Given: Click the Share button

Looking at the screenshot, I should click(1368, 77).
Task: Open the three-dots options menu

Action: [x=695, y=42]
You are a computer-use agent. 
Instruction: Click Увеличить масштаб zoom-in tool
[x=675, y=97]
* * *
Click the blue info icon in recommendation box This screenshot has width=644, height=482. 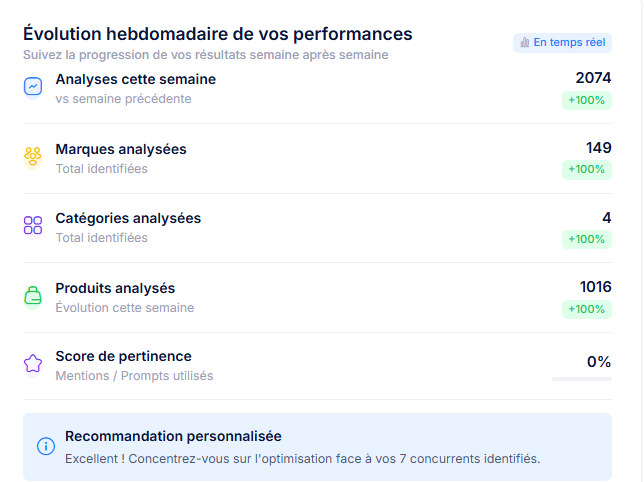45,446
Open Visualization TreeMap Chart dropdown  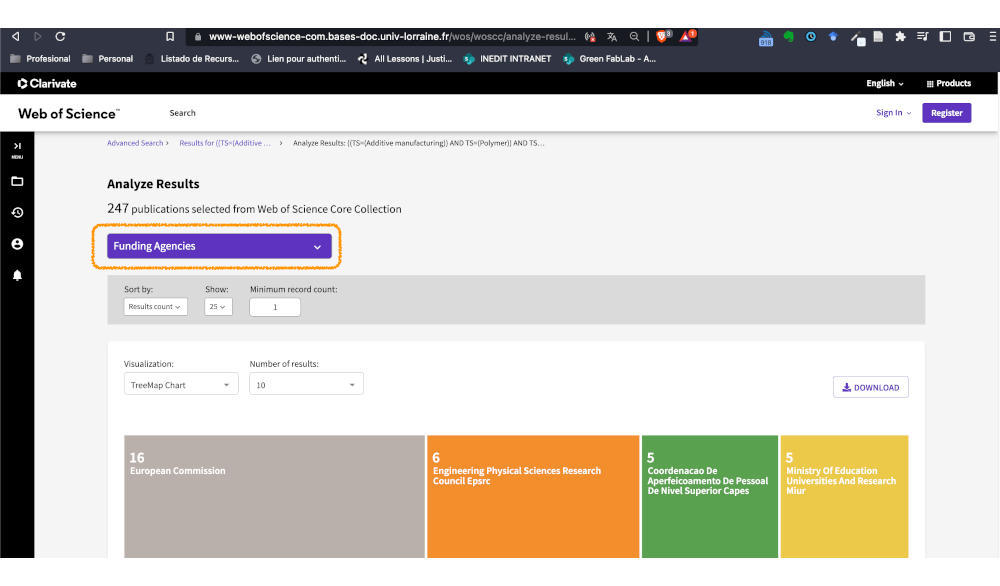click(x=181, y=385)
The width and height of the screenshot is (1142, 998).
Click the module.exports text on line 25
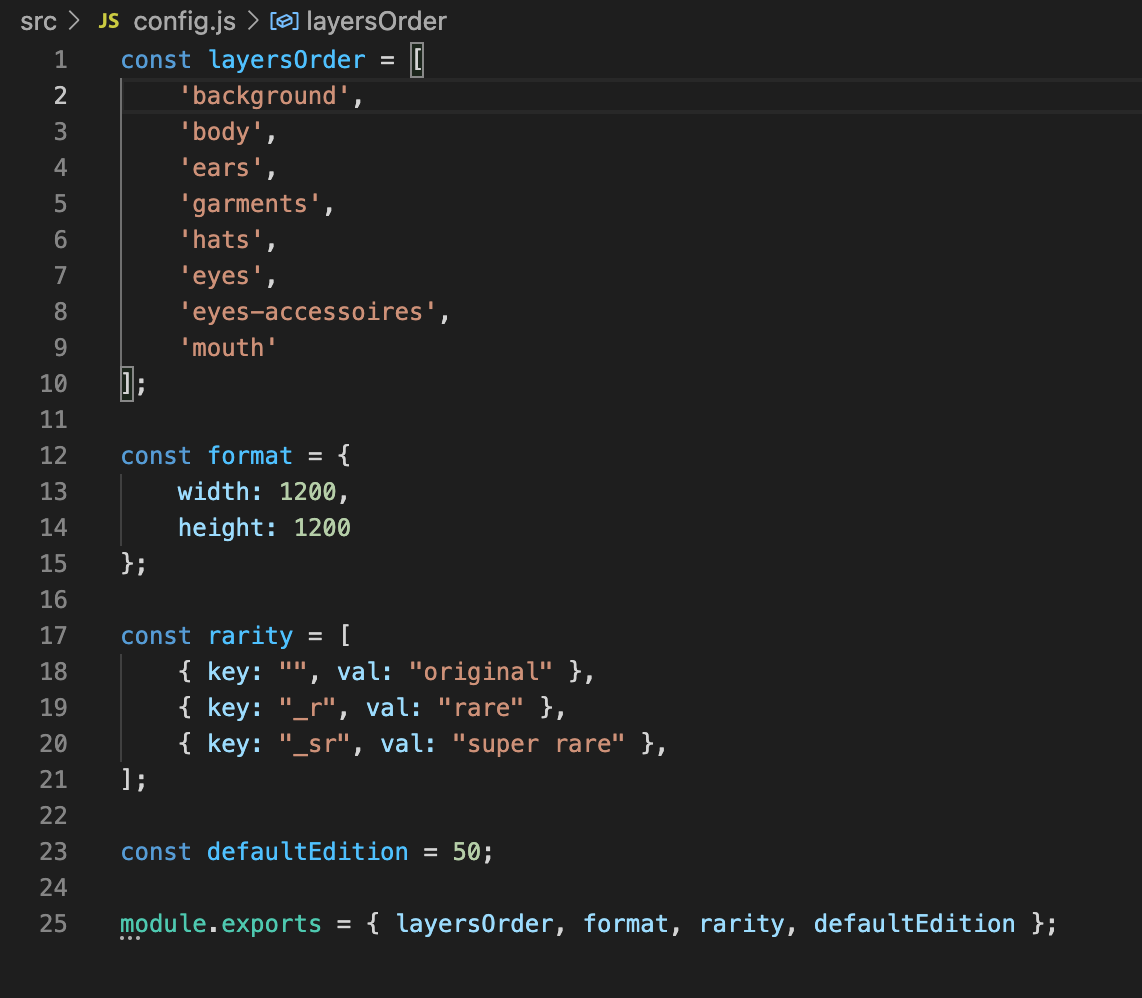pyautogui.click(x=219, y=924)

#### Brief
Starting at the line containing "The width and" and ending at the line containing "pyautogui.click(x=219, y=924)", give those items again with "screenshot" replaced by "image" and nothing else changed. Leave the pictures out.

#### Result below
The width and height of the image is (1142, 998).
Click the module.exports text on line 25
pyautogui.click(x=219, y=924)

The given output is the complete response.